Solus 5 distribution will be built on SerpentOS technologies

As part of the ongoing reorganization of the Solus distribution, in addition to moving to a more transparent management model concentrated in the hands of the community and independent of one person, the decision was announced to use technologies from the SerpentOS project, developed by the old team of developers of the Solus distribution, which include Aiki Doherty, in the development of Solus 5 (Ikey Doherty, creator of Solus) and Joshua Strobl (key developer of the Budgie desktop).

The SerpentOS distribution is not a fork from other projects and is based on its own moss package manager, which borrows many of the modern features developed in package managers such as eopkg/pisi, rpm, swupd and nix/guix, while maintaining the traditional view of package management and using the default build in stateless mode. The package manager uses the atomic system update model, which fixes the state of the root partition, and after the update, the state switches to the new one.

Deduplication based on hard links and shared cache is used to save disk space when storing multiple versions of packages. The contents of installed packages are located in the /os/store/installation/N directory, where N is the version number. The project also develops the moss-container container system, the moss-deps dependency management system, the boulder build system, the avalanche service encapsulation system, the vessel repository manager, the summit control panel, the moss-db database, and the bill reproducible bootstrap system.

Solus5 is expected to replace the build system (ypkg3 and solbuild) with boulder and avalanche, use the moss package manager instead of sol (eopkg), use the summit and GitHub development platforms instead of solhub, use vessel to manage repositories instead of ferryd. The distribution will continue to use the rolling model of package updates, following the principle of "install once, then always up-to-date through the installation of updates."

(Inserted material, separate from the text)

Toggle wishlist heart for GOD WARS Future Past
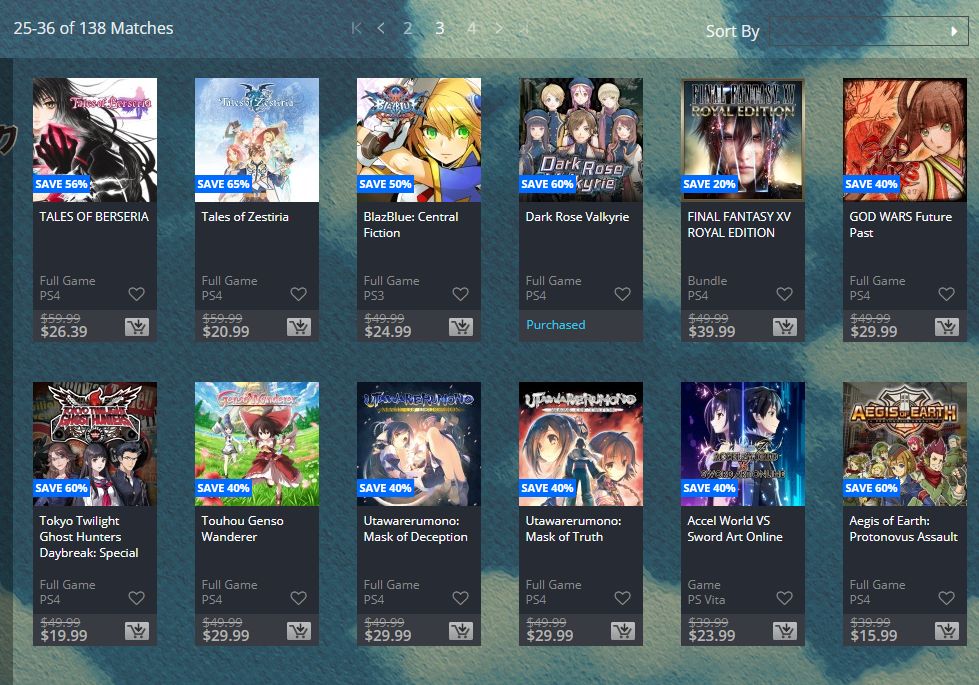979x685 pixels. [947, 293]
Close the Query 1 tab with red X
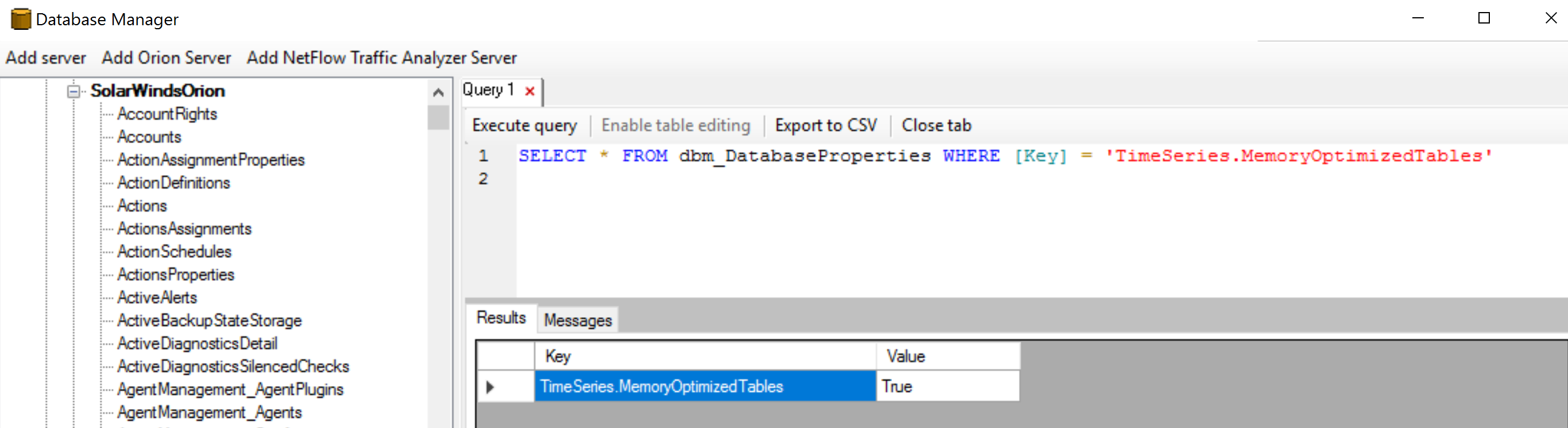 click(x=530, y=91)
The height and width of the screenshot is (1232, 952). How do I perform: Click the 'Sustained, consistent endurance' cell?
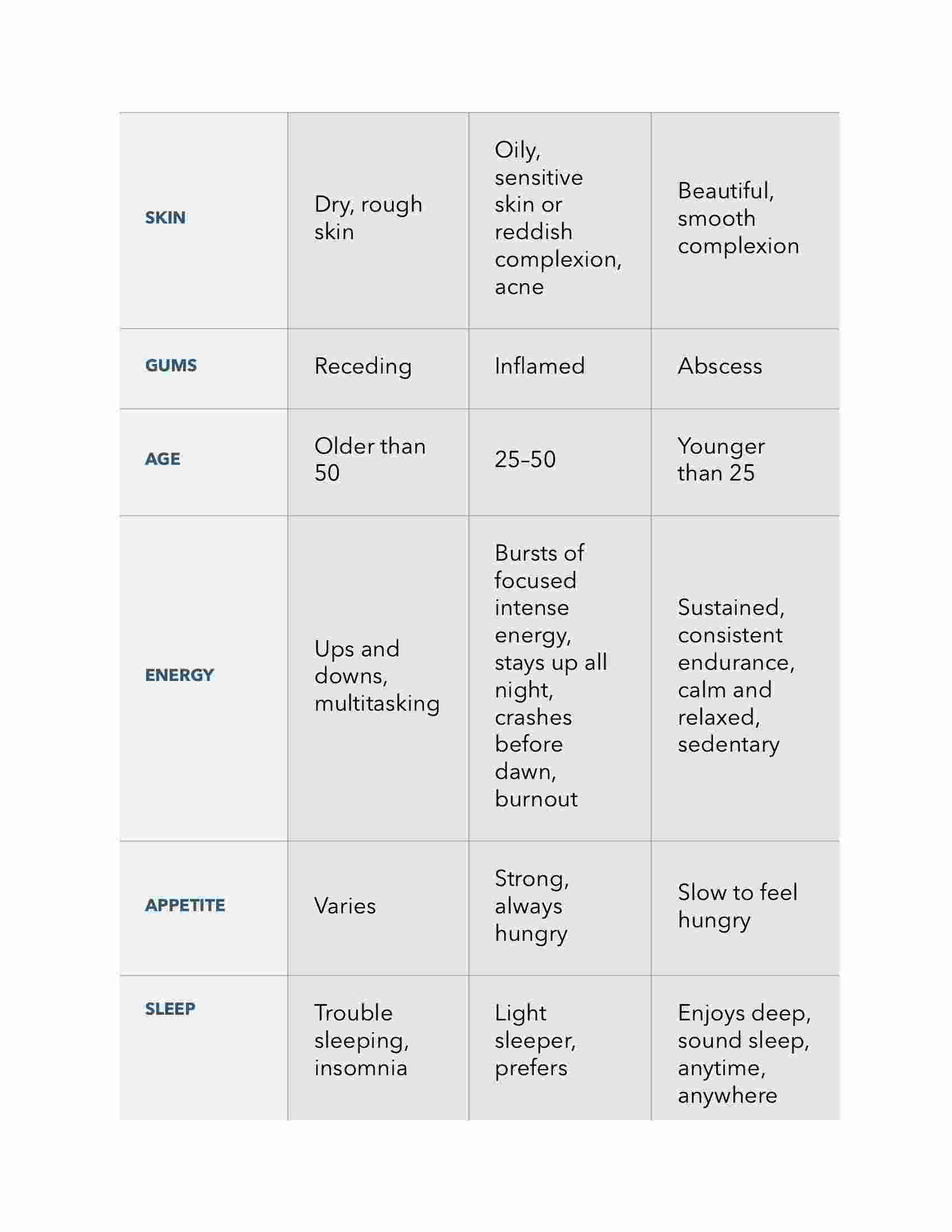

The SerpentOS developers have already helped raise the new infrastructure for Solus, and package updates are promised. It is planned to create a bootable image for developers with a GNOME-based environment. Once the moss-deps specific issues are resolved, GTK3 packaging will begin. In addition to the x86_64 architecture, it is planned to start generating assemblies for AArch64 and RISC-V in the future.

For now, the SerpentOS toolkit will be developed independently from the Solus development team. There is no talk of merging the Solus5 and SerpentOS projects yet - most likely, SerpentOS will develop as a distribution kit independent of Solus.